To understand what is meant by “traditional relational workloads”, take the classical TPC-C benchmark as an example. In TPC-C Remote Terminal Emulators (emulators) are used to issue update transactions in parallel, where the transactions issued by these emulators do not depend on one another. Note, “dependency” is used here in the context of scheduling, i.e., one query is dependent on another if it can not start until the other completes. For example, a New-Order transaction does not depend on other orders from this or other users. Naturally, the results of Stock-Level transactions depend on the items that were previously sold, but in TPC-C it is not an emulator’s responsibility to enforce any such ordering. The scheduling strategy employed by TPC-C is tailored to the scenario where transactional updates do not depend on one another. In reality, one would expect to also have scheduling dependencies between transactions, e.g., checking the status of the order should only be done after the order is registered in the system. TPC-C, however, does not do this and instead only asks for the status of the last order for a given user. Furthermore, adding such dependencies to TPC-C would make scheduling only slightly more elaborate. Indeed, the Load Tester (LT) would need to make sure a New-Order transaction always precedes the read requests that check its status, but because users (and their orders) are partitioned across LTs, and orders belong to a particular user, this scheduling does not require inter-LT communication.

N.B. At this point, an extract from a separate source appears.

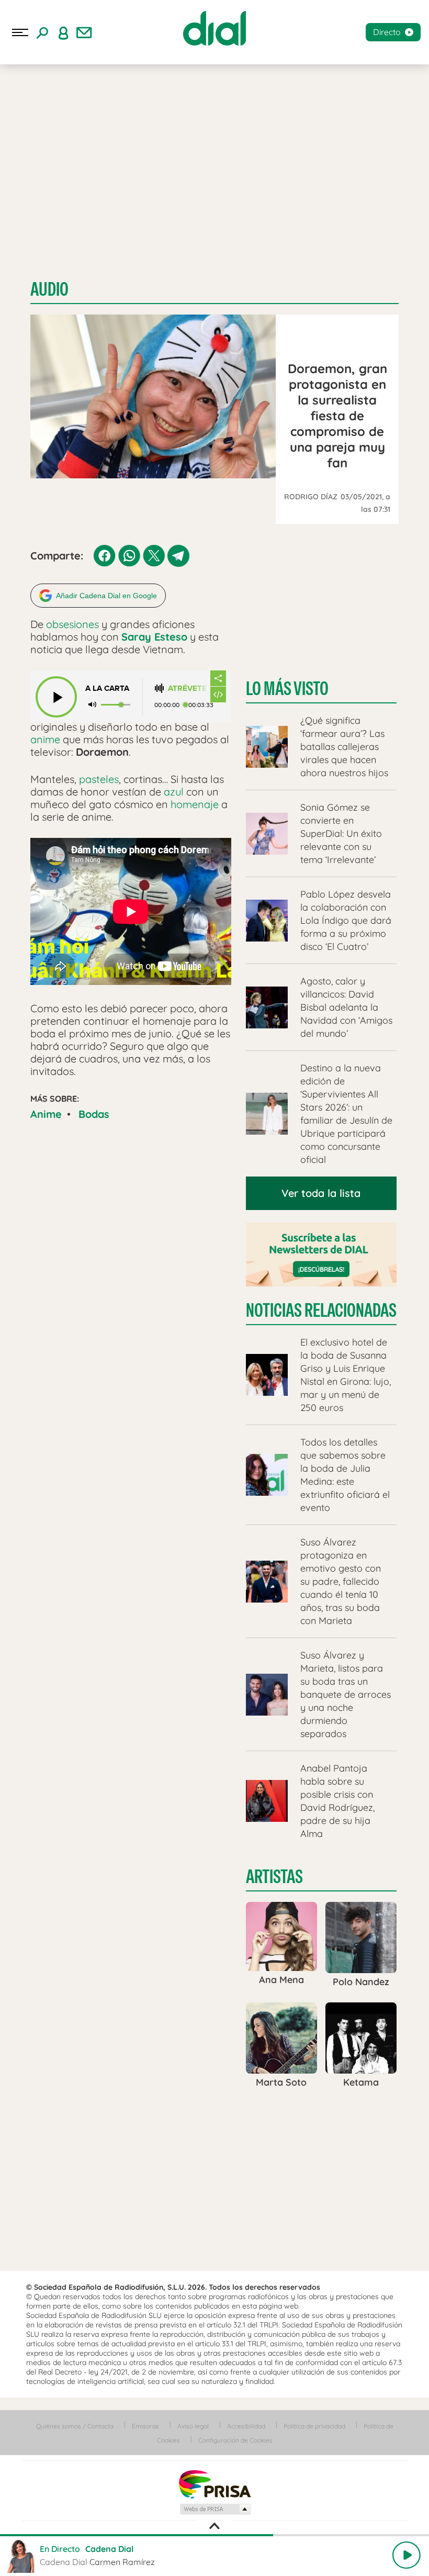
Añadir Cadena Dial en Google (106, 595)
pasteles (99, 779)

A significantly more difficult scheduling problem arises when we consider the SNB benchmark that models a real-world social network. Its domain includes users that form a social friendship graph and which leave posts/comments/likes on each others walls (forums). The update transactions are generated (exported as a log) by the data generator, with assigned timestamps, e.g. user 123 added post 456 to forum 789 at time T. Suppose we partition this workload by user, such that each driver gets all the updates (friendship requests, posts, comments and likes on other user’s posts etc) initiated by a given user. Now, if the benchmark is to resemble a real-world social network, the update operations represent a highly connected (and dependent) network: a user should not create comments before she joins the network, a friendship request can not be sent to a non-existent user, a comment can only be added to a post that already exists, etc. Given a user partitioning scheme, most such dependencies would cross the boundaries between driver threads/processes, because the correct execution of update operations requires that the social network is in a particular state, and that state depends on the progress of other threads/processes.
Such scheduling dependencies in the SNB workload essentially replicate the underlying graph-like shape of its dataset. That is, every time a user comments on a friend’s wall, for example, there is a dependency between two operations that is captured by an edge of the social graph. Partitioning the workload among the LTs therefore becomes equivalent to graph partitioning, a known hard problem.
Because it’s a graph
In short, unlike previous database benchmarking efforts, the SNB workload has necessitated a redefining of the state-of-the-art in workload execution. It is no longer sufficient to rely solely on workload partitioning to safely capture inter-query dependencies in complex database benchmark workloads. The graph-centric nature of SNB introduces new challenges, and novel mechanisms had to be developed to overcome these challenges. To the best of our knowledge, the LDBC SNB Interactive benchmark is the first benchmark that requires a non-trivial partitioning of the workload, among the benchmark drivers. In the context of workload execution, our contribution is therefore the principled design of a driver that executes dependent update operations in a performant and scalable way, across parallel/distributed LTs, while providing repeatable, vendor-independent execution of the benchmark.